The methodology of measuring dynamic changes presented herein is potentially applicable in other industries and national economies, in the general evaluation of market dynamics, not only in times of crisis, but also in cases of developmental and positive changes in the market and at the level of individual firms, for which it is necessary to first test their robustness. In this sense, it is necessary to expand the analysis period and test the accuracy of ANN models and stability indicators for the years after 2021, and for periods in which there were positive development changes in the hotel industry in Serbia, and apply the same approach to another sample of companies. In addition to testing the robustness of the model for the hotel industry in the Republic of Serbia, it is necessary to test its applicability in other industries and national economies, in order to ensure wider applicability.

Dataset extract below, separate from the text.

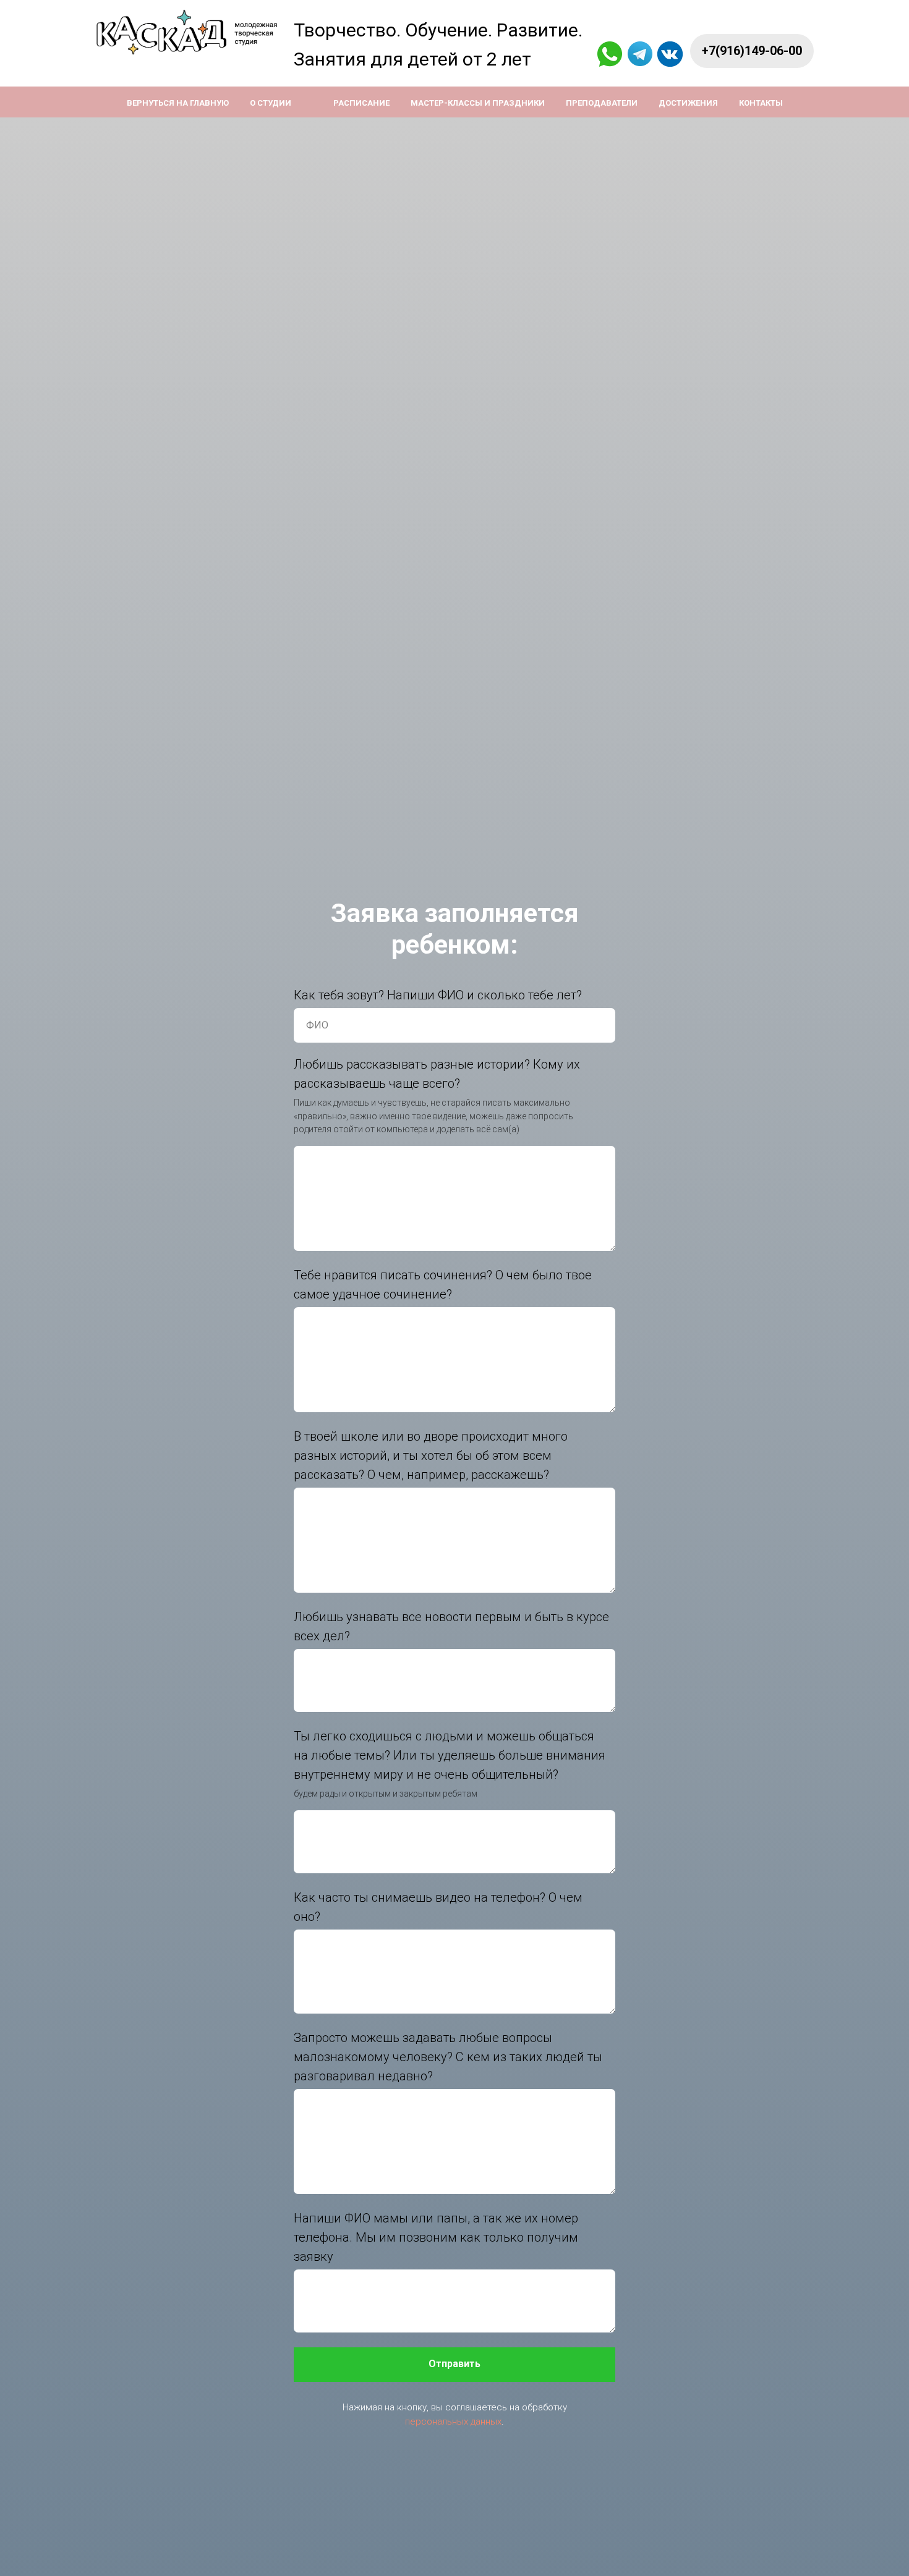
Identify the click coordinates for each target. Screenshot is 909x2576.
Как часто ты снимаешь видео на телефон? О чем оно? (438, 1907)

Furthermore, the results of the presented concept are limited by the capacities of Altman’s EM model and depend on its discriminant values for determining bankruptcy risk zones. In this sense, it is necessary to test the effectiveness of the presented model in predicting bankruptcy itself, especially for different scenarios that can be reported through the manipulation of discriminatory (cut-off) values of Altman’s model in further studies. Additionally, it is advisable to test the robustness of Altman’s model in terms of applying other scoring models (such as Conan and Holder [46], Springate [47], Fulmer et al. [48], Ohlson [49], Zmijewski [50], etc.) and integrative scoring technics. Further development in the field of artificial neural networks, and of other machine learning techniques, for the prediction of fraudulent financial reporting is also advisable.